The structure constants are defined as the scalars $a_{ij}^k$ in the underlying field $F$ such that $$[x_i, x_j] = \sum_k a_{ij}^k x_k.$$ I have already established that $a_{ji}^k = - a_{ij}^k$ and that $a_{ii}^k =0$.
Here's my stab at answering the above question:
Let $x_i, x_j, x_k$ be basis elements. Applying the Jacobi identity:
\begin{align} [x_i, [x_j, x_k]] + [x_j, [x_k, x_i]] + [x_k, [x_i, x_j]]&=0 \\ \left[x_i, \sum_l a_{jk}^l x_l \right] + \left[ x_j, \sum_l a_{ki}^l x_l \right] + \left[ x_k, \sum_l a_{ij}^l x_l \right] &= 0 \\ \sum_l a_{jk}^l [ x_i, x_l] + \sum_l a_{ki}^l [ x_j, x_l] + \sum_l a_{ij}^l [ x_k, x_l] &= 0 \\ \sum_l a_{jk}^l \sum_m a_{il}^m x_m + \sum_l a_{ki}^l \sum_m a_{jl}^m x_m + \sum_l a_{ij}^l \sum_m a_{kl}^m x_m &= 0 \\ \sum_l \sum_m \left( a_{jk}^l a_{il}^m x_m + a_{ki}^l a_{jl}^m x_m + a_{ij}^l a_{kl}^m x_m \right) &=0 \\ \sum_m x_m \underbrace{\sum_l \left( a_{jk}^l a_{il}^m + a_{ki}^l a_{jl}^m + a_{ij}^l a_{kl}^m \right)} &= 0. \end{align} Since $(x_1, \dots, x_n)$ forms a basis, they are linearly independent.
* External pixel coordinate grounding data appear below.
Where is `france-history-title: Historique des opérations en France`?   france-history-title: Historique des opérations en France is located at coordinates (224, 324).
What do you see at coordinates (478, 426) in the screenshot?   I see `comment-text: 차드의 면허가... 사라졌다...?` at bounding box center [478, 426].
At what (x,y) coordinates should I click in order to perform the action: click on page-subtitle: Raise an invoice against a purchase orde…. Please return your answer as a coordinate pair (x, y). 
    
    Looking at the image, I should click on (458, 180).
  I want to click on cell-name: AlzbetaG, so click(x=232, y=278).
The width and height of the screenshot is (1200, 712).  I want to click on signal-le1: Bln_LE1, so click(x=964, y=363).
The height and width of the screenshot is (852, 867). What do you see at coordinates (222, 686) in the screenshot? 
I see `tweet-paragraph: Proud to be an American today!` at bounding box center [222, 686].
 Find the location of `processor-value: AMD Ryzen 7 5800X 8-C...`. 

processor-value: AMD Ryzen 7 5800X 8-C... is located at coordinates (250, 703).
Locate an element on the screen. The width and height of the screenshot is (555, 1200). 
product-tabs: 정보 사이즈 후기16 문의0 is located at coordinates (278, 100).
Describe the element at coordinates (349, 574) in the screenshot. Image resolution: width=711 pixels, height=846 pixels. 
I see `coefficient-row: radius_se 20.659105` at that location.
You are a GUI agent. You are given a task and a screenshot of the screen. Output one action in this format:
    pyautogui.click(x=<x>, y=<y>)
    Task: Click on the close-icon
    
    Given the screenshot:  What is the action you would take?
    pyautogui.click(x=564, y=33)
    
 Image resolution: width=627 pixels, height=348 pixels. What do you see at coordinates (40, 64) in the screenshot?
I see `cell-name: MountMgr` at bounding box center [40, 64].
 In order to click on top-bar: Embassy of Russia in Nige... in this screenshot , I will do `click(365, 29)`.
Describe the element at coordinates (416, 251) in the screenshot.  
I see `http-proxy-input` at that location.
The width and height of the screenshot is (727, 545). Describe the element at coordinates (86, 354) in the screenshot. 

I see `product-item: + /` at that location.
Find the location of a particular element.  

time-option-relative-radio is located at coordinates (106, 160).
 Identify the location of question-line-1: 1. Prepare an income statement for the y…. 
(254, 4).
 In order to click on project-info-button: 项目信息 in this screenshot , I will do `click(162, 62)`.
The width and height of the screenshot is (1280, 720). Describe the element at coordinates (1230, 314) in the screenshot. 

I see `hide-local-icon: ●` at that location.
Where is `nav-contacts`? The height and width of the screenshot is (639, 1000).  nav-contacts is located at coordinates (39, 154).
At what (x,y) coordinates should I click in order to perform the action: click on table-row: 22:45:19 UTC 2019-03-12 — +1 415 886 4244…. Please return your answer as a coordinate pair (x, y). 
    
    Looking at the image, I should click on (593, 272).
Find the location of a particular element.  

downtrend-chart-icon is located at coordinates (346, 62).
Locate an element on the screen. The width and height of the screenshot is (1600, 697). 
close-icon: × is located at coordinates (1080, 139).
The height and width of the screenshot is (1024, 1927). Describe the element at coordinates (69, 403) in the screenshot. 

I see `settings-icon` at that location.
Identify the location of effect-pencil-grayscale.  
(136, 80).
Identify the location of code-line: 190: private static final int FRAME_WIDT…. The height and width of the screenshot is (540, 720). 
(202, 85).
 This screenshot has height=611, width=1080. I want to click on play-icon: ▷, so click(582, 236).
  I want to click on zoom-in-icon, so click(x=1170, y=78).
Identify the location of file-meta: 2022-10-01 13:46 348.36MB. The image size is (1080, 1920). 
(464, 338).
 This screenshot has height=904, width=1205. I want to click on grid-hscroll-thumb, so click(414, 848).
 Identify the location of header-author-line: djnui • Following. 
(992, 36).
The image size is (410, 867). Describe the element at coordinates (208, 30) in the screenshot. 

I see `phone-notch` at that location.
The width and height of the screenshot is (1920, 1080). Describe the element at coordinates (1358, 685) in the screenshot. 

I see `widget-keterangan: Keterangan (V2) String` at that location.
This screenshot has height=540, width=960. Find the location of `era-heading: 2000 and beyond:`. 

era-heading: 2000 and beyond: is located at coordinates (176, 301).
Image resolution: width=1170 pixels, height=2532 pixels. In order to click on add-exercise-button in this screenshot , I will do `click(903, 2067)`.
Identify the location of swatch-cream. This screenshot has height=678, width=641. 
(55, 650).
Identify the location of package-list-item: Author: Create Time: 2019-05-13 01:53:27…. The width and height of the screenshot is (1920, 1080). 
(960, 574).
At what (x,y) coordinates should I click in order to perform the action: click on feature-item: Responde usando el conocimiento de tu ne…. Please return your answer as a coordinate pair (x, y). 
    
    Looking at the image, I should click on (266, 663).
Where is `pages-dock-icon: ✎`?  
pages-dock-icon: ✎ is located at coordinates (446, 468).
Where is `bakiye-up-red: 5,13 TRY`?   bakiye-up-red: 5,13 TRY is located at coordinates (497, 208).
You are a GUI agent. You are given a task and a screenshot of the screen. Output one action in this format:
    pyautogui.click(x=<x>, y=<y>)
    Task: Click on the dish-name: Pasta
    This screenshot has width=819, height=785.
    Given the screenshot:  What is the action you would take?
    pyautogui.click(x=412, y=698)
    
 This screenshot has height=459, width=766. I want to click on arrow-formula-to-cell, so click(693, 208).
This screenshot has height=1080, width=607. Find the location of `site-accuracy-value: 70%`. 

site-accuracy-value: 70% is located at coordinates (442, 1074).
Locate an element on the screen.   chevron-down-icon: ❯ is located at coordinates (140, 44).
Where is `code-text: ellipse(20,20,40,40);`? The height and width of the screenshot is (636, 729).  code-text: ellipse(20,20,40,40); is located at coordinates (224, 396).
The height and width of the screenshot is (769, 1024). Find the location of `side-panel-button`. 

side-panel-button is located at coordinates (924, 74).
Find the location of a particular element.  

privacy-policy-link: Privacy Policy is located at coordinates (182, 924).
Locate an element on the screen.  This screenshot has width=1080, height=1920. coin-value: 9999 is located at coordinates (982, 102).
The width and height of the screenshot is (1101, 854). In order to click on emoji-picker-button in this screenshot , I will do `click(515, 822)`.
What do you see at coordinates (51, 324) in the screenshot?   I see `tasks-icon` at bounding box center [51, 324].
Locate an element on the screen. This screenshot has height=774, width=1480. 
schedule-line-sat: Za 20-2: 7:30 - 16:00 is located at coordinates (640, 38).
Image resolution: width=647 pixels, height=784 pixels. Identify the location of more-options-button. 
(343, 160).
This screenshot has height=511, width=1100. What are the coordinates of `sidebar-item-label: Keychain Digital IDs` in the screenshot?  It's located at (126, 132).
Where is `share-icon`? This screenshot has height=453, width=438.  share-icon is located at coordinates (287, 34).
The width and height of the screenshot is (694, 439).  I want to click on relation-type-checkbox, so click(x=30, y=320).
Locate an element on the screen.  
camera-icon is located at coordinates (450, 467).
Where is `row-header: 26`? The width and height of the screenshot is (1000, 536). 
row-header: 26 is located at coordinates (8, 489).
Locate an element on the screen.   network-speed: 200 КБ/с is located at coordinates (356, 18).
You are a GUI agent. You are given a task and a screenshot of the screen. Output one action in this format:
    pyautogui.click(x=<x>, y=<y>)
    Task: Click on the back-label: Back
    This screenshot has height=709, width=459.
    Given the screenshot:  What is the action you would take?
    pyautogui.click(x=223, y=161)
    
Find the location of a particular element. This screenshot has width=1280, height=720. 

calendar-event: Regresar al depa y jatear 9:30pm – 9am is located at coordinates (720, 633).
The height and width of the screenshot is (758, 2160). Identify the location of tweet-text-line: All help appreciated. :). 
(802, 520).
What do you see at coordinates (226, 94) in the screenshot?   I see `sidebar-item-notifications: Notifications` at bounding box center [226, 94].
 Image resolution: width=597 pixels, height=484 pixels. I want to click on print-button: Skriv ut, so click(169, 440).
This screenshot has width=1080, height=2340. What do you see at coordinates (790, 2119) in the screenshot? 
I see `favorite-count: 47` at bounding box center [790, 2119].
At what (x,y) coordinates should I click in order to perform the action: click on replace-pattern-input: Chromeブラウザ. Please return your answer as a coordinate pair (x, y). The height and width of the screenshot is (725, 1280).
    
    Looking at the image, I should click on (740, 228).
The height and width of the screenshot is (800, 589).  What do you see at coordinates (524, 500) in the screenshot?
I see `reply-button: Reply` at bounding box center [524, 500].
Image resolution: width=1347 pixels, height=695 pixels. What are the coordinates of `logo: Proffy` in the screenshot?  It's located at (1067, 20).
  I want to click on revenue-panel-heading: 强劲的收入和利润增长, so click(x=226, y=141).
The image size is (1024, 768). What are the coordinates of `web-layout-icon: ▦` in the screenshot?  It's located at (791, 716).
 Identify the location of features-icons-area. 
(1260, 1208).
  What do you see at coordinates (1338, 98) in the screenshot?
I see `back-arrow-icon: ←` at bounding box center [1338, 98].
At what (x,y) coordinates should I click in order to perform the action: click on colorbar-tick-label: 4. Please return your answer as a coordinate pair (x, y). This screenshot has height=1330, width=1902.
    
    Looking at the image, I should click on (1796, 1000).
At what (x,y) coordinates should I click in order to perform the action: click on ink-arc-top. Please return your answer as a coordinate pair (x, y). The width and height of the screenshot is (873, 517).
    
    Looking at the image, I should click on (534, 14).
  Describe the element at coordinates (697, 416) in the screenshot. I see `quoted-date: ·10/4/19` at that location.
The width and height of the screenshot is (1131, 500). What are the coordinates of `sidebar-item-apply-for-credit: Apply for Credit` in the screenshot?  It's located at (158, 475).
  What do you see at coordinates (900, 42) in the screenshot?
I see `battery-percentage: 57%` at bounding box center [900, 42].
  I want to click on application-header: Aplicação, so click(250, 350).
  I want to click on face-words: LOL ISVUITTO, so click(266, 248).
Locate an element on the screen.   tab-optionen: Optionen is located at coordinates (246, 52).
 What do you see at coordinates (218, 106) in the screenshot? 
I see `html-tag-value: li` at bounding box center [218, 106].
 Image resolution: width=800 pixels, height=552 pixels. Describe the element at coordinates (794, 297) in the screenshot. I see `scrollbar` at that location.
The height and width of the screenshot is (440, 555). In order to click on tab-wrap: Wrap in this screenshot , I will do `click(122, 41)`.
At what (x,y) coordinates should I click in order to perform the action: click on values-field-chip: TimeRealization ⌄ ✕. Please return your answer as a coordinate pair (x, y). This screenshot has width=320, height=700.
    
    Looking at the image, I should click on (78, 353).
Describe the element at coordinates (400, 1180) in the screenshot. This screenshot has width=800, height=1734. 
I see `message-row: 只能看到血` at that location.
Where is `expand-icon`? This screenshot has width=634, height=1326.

Therefore, the indicated term is zero for all $i, j, k, m$.
Questions
Is the above correct? Is there a less computationally intensive approach? Note that I have been particularly explicit to try to catch any possible errors; my scratch work compressed this to three lines.
Is this the strongest result possible?
The conditions that $a_{ji}^k = - a_{ij}^k$ and that $a_{ii}^k =0$ are easy to visualize by analogy with skew-symmetric matrices. Is there a similar interpretation of this result?